## What the task asks
Reproduce the material verbatim, beginning at the line that contains "The image size is (1512, 803)." and continuing through the final line of the material, both included.

## Raw records
☆ ☆ ☆ ☆ ☆

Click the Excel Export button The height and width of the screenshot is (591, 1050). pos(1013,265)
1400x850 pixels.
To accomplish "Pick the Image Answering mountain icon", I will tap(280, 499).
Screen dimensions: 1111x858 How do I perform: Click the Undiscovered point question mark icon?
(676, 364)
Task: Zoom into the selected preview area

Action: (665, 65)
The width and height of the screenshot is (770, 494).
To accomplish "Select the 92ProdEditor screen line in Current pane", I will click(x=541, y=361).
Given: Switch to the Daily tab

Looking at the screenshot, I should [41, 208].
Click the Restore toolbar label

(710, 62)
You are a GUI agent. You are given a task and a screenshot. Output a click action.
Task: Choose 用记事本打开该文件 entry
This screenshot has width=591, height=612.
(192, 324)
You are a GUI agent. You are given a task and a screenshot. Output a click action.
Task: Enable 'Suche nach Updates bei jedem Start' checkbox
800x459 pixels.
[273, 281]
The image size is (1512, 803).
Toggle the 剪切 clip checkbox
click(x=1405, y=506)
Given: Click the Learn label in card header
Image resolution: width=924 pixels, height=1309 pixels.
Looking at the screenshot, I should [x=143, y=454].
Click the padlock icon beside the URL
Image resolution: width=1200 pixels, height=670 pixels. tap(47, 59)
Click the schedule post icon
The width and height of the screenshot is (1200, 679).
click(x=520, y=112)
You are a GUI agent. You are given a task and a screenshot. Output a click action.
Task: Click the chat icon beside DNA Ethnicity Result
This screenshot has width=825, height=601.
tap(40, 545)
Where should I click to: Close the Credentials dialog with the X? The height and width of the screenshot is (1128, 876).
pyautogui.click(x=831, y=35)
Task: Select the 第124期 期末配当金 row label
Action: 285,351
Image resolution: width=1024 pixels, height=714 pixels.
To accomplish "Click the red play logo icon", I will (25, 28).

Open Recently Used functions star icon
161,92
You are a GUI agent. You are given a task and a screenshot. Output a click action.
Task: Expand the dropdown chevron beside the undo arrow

☆ ☆ ☆ ☆ ☆

## Answer to this task
The image size is (1512, 803).
Toggle the 剪切 clip checkbox
click(x=1405, y=506)
Given: Click the Learn label in card header
Image resolution: width=924 pixels, height=1309 pixels.
Looking at the screenshot, I should [x=143, y=454].
Click the padlock icon beside the URL
Image resolution: width=1200 pixels, height=670 pixels. tap(47, 59)
Click the schedule post icon
The width and height of the screenshot is (1200, 679).
click(x=520, y=112)
You are a GUI agent. You are given a task and a screenshot. Output a click action.
Task: Click the chat icon beside DNA Ethnicity Result
This screenshot has width=825, height=601.
tap(40, 545)
Where should I click to: Close the Credentials dialog with the X? The height and width of the screenshot is (1128, 876).
pyautogui.click(x=831, y=35)
Task: Select the 第124期 期末配当金 row label
Action: 285,351
Image resolution: width=1024 pixels, height=714 pixels.
To accomplish "Click the red play logo icon", I will (25, 28).

Open Recently Used functions star icon
161,92
You are a GUI agent. You are given a task and a screenshot. Output a click action.
Task: Expand the dropdown chevron beside the undo arrow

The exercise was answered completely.